4.05.2016 11:15
Quelle: schweizerbauer.ch - sda
Steuern
Steuerwettbewerb: Schweiz weiterhin mit Spitzenrang
Die Schweiz ist für Unternehmen nach wie vor steuerlich sehr attraktiv. In Europa weisen einzig die Kanalinseln und einige osteuropäische Staaten tiefere Gewinnsteuersätze aus als die steuergünstigsten Kantone. Sollte jedoch die Unternehmenssteuerreform III scheitern, droht die Schweiz diese vorteilhafte Position und Steuereinnahmen zu verlieren.

Gemäss dem am Mittwoch publizierten «Swiss Tax Report 2016» des Beratungsunternehmens KPMG ist davon auszugehen, dass bereits ab einem Verlust von rund 20 Prozent des Steuersubstrats der von der Unternehmenssteuerreform III (USR III) direkt betroffenen Unternehmen die Einnahmen aus den Unternehmenssteuern in der Schweiz um mehrere Milliarden Franken einbrechen würde.
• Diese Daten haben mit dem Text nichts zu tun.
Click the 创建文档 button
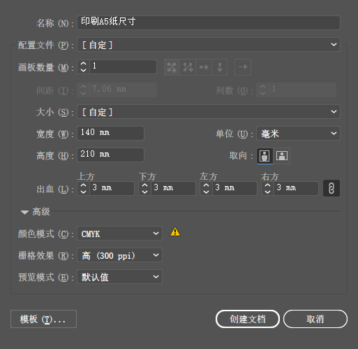The width and height of the screenshot is (358, 349). [248, 319]
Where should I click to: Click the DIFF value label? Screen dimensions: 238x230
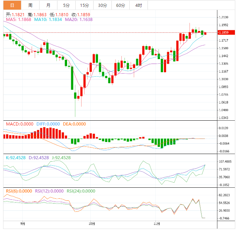click(46, 124)
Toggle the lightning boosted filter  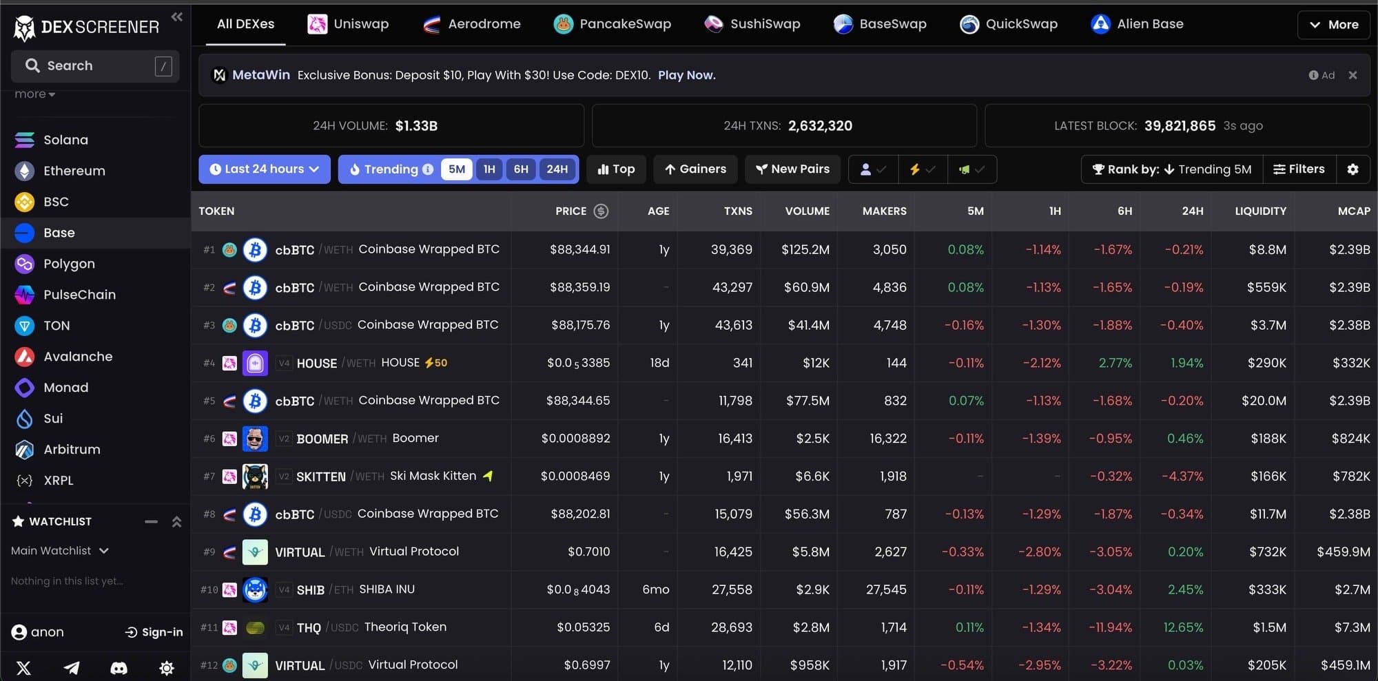pos(923,169)
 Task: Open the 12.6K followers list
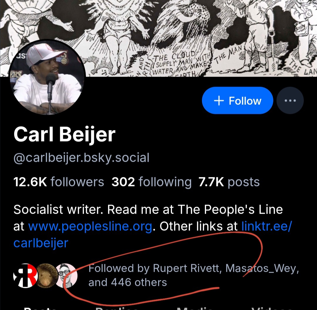(59, 182)
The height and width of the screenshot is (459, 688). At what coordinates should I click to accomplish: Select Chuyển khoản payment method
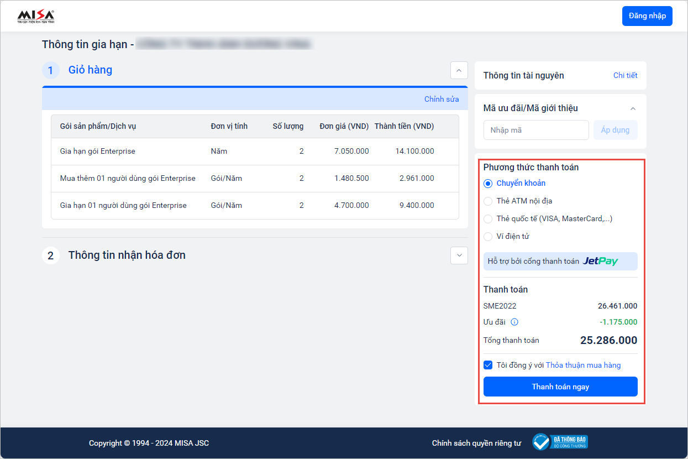[x=488, y=184]
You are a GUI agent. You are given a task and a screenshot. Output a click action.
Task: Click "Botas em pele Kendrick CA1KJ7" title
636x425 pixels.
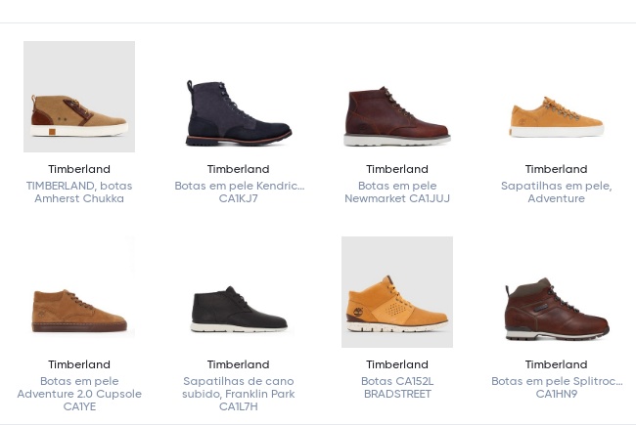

KPMG errechnete für dieses Szenario ein Minus von 2,7 Milliarden Franken.

Bereits in diesem Fall würden die Steuerausfälle die gegenwärtig diskutierten Ersatzmassnahmen deutlich übersteigen, heisst es in der Mitteilung der KPMG. Der Bund rechnet gemäss der Botschaft des Bundesrates mit Kosten der USR III von 1,3 bis 1,6 Milliarden Franken je nach Ausgestaltung der Reform.

Mit dem aktuell geltenden Steuerregime belegt die Schweiz im internationalen Wettbewerb dagegen immer noch Spitzenplätze. Bei den Unternehmensteuern liegen die steuergünstigsten Kantone nur hinter den Kanalinseln und einigen ost- und südosteuropäischen Ländern zurück. Die härteste Konkurrenz mit vergleichbar hohen Steuersätzen seien jedoch Irland und die beiden Finanzplätze Hongkong und Singapur, heisst es in der Mitteilung.
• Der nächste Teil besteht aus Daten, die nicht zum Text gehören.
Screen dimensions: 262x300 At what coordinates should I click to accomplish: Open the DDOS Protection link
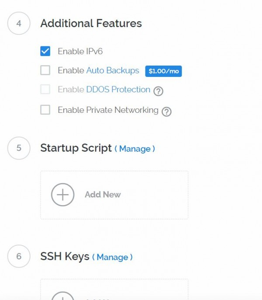tap(118, 89)
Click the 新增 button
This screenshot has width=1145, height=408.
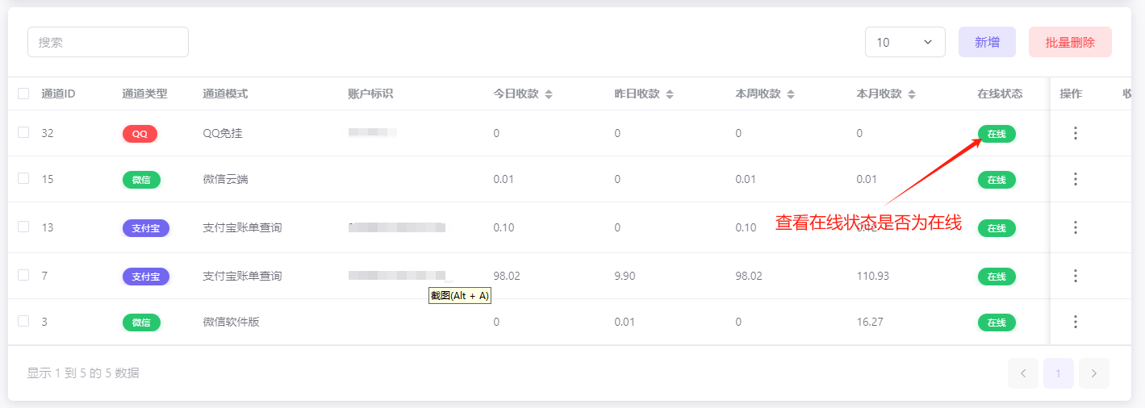(x=987, y=42)
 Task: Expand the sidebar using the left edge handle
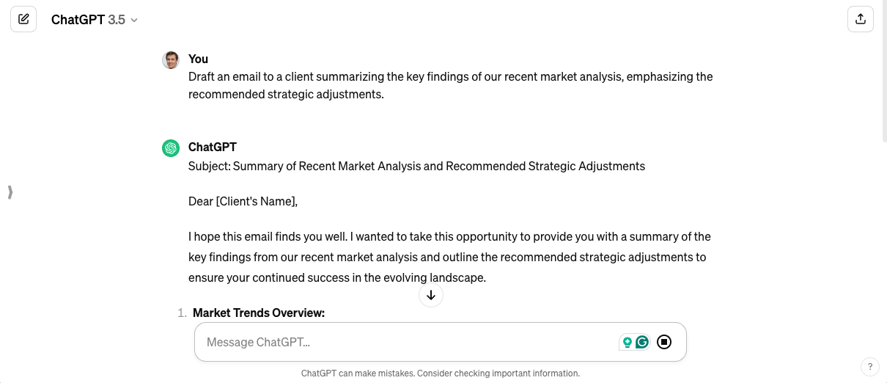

Der diesjährige Steuerreport bestätigt gemäss KPMG den abgeflachten Abwärtstrend der jüngsten Vergangenheit bei den maximalen Gewinnsteuersätzen für Unternehmen. Während diese in den letzten zehn Jahre im Schweizer Durchschnitt um insgesamt 3,42 Prozentpunkte gesunken seien, sei für 2015 und 2016 nur noch eine durchschnittliche Reduktion um 0,01 respektive um 0,08 Prozentpunkte zu verzeichnen gewesen.